SU1498 stimulates accumulation of phosphorylated ERKs in human umbilical vein endothelial cells and in human aortic endothelial cells in a manner that is dependent on the functioning of the upstream components of the MAPK pathway, B-Raf, and MEK kinases. The enhanced accumulation of phospho-ERKs is observed only in cells that have been stimulated with sphingosine 1-phosphate or protein growth factors; SU1498 by itself is ineffective[2]. SU1498 blocks signal transduction from VEGFR2 in MS1 VEGF cells.In the presence of SU1498, levels of Ets-1 are decreased, suggesting that VEGF-VEGFR-2 interactions contributed to baseline levels of Ets-1 expression, and interruption of this autocrine interaction with SU1498 led to decreased expression of Ets-1[3]. SU1498 treatment significantly impacts U87 cell proliferation and apoptosis. SU1498 induces a marked increase in lipids and a decrease in glycerophosphocholine. Accordingly, accumulation of lipid droplets is seen in the cytoplasm of SU1498-treated U87 cells[4].

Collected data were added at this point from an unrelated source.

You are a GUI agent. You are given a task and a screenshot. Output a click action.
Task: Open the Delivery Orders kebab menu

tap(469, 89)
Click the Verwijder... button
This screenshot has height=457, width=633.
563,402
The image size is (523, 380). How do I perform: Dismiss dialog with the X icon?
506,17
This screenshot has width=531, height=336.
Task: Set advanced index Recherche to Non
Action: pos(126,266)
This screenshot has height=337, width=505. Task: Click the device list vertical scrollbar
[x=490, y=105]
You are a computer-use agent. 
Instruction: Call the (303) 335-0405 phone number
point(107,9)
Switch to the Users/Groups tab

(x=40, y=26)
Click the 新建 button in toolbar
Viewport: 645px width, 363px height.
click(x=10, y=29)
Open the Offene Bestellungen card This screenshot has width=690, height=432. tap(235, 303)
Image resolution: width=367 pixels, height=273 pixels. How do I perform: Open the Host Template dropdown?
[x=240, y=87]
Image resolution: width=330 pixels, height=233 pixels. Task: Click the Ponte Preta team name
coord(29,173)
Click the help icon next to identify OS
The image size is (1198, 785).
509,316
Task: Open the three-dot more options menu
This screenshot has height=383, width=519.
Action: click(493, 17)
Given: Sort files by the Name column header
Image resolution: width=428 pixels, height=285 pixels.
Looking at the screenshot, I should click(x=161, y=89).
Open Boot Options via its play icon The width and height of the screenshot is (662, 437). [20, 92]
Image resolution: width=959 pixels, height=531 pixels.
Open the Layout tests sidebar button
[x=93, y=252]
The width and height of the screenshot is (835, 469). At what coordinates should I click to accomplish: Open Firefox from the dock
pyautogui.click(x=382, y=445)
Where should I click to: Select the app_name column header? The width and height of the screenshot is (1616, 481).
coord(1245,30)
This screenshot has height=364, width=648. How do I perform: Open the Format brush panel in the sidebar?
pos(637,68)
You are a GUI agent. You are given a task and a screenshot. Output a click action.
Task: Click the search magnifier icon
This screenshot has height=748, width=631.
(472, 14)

[1]. Strawn LM, et al. Flk-1 as a target for tumor growth inhibition.Cancer Res. 1996 Aug 1;56(15):3540-5. [2]. Boguslawski G, et al. SU1498, an inhibitor of vascular endothelial growth factor receptor 2, causes accumulation of phosphorylated ERK kinases and inhibits their activity in vivo and in vitro.J Biol Chem. 2004 Feb 13;279(7):5716-24. [3]. Arbiser JL, et al. Overexpression of VEGF 121 in immortalized endothelial cells causes conversion to slowly growing angiosarcoma and high level expression of the VEGF receptors VEGFR-1 and VEGFR-2 in vivo.Am J Pathol. 2000 Apr;156(4):1469-76. [4]. Mesti T, et al. Metabolic impact of anti-angiogenic agents on U87 glioma cells.PLoS One. 2014 Jun 12;9(6):e99198.